Untuk dapat memahami istilah rontal, maka akan dijelaskan pengertian yang dianggap perlu sehingga pembaca memperoleh pengertian yang jelas. Menurut Geria (2008: 47) dinyatakan istilah rontal adalah berupa bahan tulis (material writing) itu sendiri, dalam artian belum ada tulisan dengan kata lain istilah rontal lebih mengacu kepada bahan-bahan yang ditulis.
            Berdasarkan pengertian di atas dapat disimpulkan bahwa rontal adalah daun ental yang sudah diolah yang belum ada tulisan yang sudah siap untuk ditulisi.  Dalam perspektif masyarakat Bali, rontal sangat mempunyai sifat yang keras, tinggi dan religius. Sebagai suatu yang mempunyai sifat yang keras, tinggi dan religius rontal sangat diindahkan oleh para ra kawi (pujangga) sebagai bahan untuk menuangkan segala petuah-petuah suci (Geria, 2008: 47). Hal ini dapat dilihat dalam kutipan : (1) Aji Saraswati, PNRI 1L.254, lempir, baris 1-2) mengatakan istilah gebhang untuk menyebut rontal sebagai material palm yang bersifat secara religius, karena rontal diberlakukan sebagai lidah yang merupakan alat artikulasi hakiki munculnya kata-kata yang dipakai lambang untuk mengungkapkan isi sastra, (2) Sanghalangghyala Parwa, PNRI 1L.858, lempir 14) mengatakan betapa keras dan kuatnya batang pohon tal itu. Sehingga ra kawi  memilih satai untuk menyebut alih rupa Prabhu Rupini (penganut Budha) dalam dialog bathin dengan Prabhu Caya Purusa (penganut Siwa), (3) Ramayana, II.67, baris 41) mengatakan ketegapan dan ketinggian badan Rama Parasu sebagai satrya sakti mandraguna, kata satai juga dipilih oleh ra kawi sebagai  perbandingan  allegori kestriya tersebut, (4) Ramayana VI: 157, baris 4 dan 158, baris 1) mengatakan betapa sucinya rontal sebagai bahan untuk menulis sastra suci. Dikatakan juga ketakutan Sugriwa akan kesaktian kakaknya (Subali) dalam merebut Dewi Tara, sehingga terlebih dahulu menguji kesaktian panah Rama (penegak kebenaran) untuk tempat berlindung (Geria, 2008:48).
            Masyarakat Bali mengenal tiga jenis tal yaitu tal taluh (serat-seratnya sangat halus dan bentuknya mirip telur), tal goak (serat-seratnya agak kasar bentuknya mirip burung gagak), dan tal kedis (serat-seratnya agak halus namun ukurannya tidak mencukupi, bentuknya mirip (burung).
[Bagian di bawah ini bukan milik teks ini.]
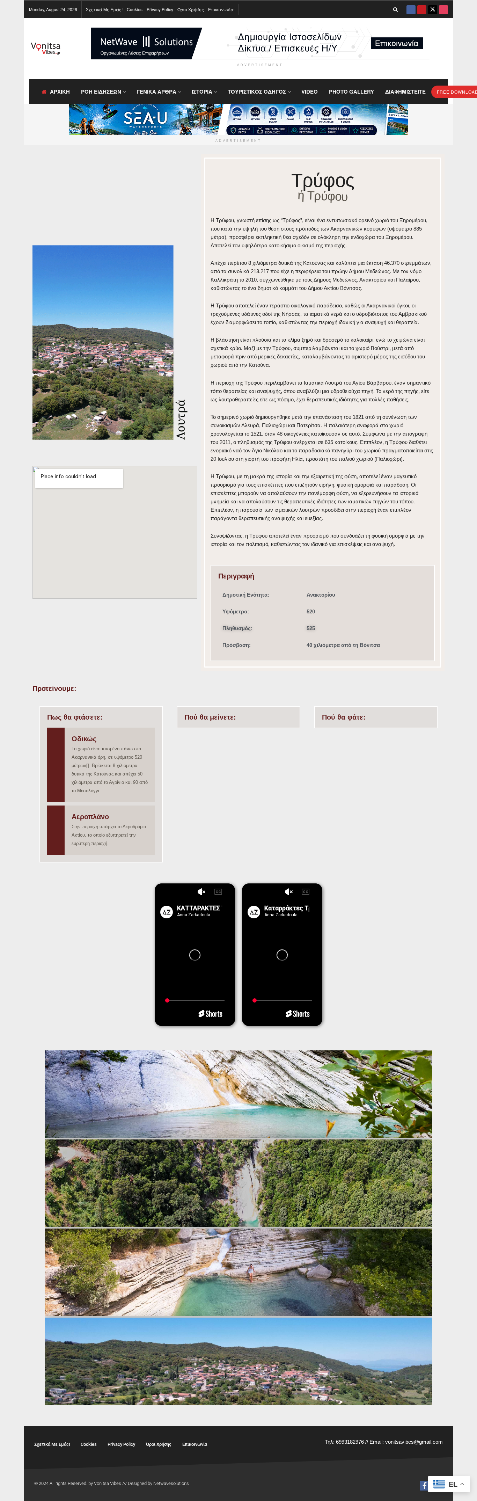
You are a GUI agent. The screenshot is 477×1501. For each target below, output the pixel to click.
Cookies (134, 9)
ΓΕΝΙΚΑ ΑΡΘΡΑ (156, 91)
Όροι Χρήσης (190, 9)
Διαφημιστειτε (405, 91)
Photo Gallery (351, 91)
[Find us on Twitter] (432, 9)
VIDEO (309, 91)
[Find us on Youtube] (421, 9)
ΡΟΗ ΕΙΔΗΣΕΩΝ (101, 91)
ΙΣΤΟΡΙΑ (202, 91)
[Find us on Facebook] (411, 9)
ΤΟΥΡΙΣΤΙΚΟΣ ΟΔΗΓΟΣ (257, 91)
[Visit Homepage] (45, 49)
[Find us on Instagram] (443, 9)
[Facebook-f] (425, 1486)
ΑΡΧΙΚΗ (60, 91)
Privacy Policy (160, 9)
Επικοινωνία (221, 9)
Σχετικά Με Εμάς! (104, 9)
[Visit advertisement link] (260, 43)
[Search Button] (395, 9)
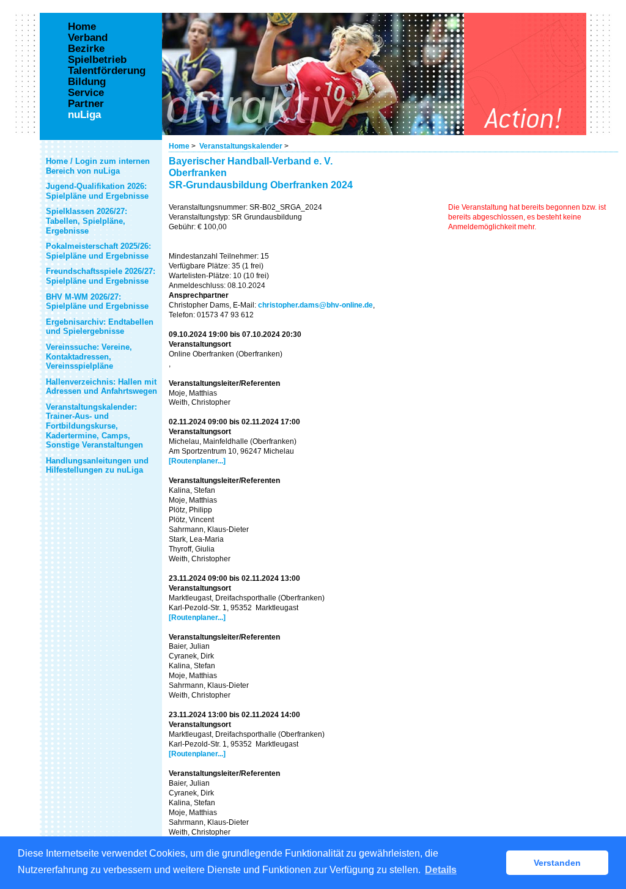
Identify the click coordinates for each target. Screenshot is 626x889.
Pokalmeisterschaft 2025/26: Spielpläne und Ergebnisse (98, 251)
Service (86, 92)
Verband (88, 37)
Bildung (87, 81)
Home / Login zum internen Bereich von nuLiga (98, 166)
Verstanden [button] (557, 863)
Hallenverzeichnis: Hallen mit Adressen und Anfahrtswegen (101, 386)
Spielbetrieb (97, 59)
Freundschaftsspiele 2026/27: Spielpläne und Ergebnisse (100, 276)
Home (179, 146)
Menurut Geria (2008:48) untuk mendapatkan rontal yang berkualitas tinggi, maka secara global proses pengolahannya sebagai berikut :
1). Daun tal (tentunya tal taluh atau egg type) yang telah diseleksi terlebih dahulu dijemur. Setelah agak kering, lalu dipotong-potong berbentuk segi empat panjang sesuai dengan ukuran yang dihendaki (masih ada lidinya, tanpa lidi).
2).  Direndam dengan air dingin, lalu direbus dengan air panas yang  telah dicampur dengan ramuan rempah-rempah untuk pengawet dan pewarna. Di Bali ramuan ini biasanya terdiri dari daun liligundi, dan pule, kunyit, warangan, gambir, dan lain-lain. Disamping untuk mendapatkan rontal yang tahan lama (bebas dari serangan serangga juga agar rontal berwarna kuning) dan tampak artisik.
3)   Dikeringkan untuk dihaluskan semua sisinya (pinggiran dan kedua permukannya).
4)   Dipres atau dijepit dengan papan kayu, diikat ( berlangsung 6-12 bulan) serta dilubangi pada sisi kana, kiri, tengah. Hal ini dilakukan untuk memperoleh daun tal siap tulis tidak melengkung.
5)  Untuk memudahkan penulisan, daun tal digarisi dengan  sepat (benang) yang telah dicelupkan di dalam air hitam pekat (campuran, serbuk arang).

1)     Lembar demi lembar disusun rapi dan daun rontal( daun tal) siap ditulisi.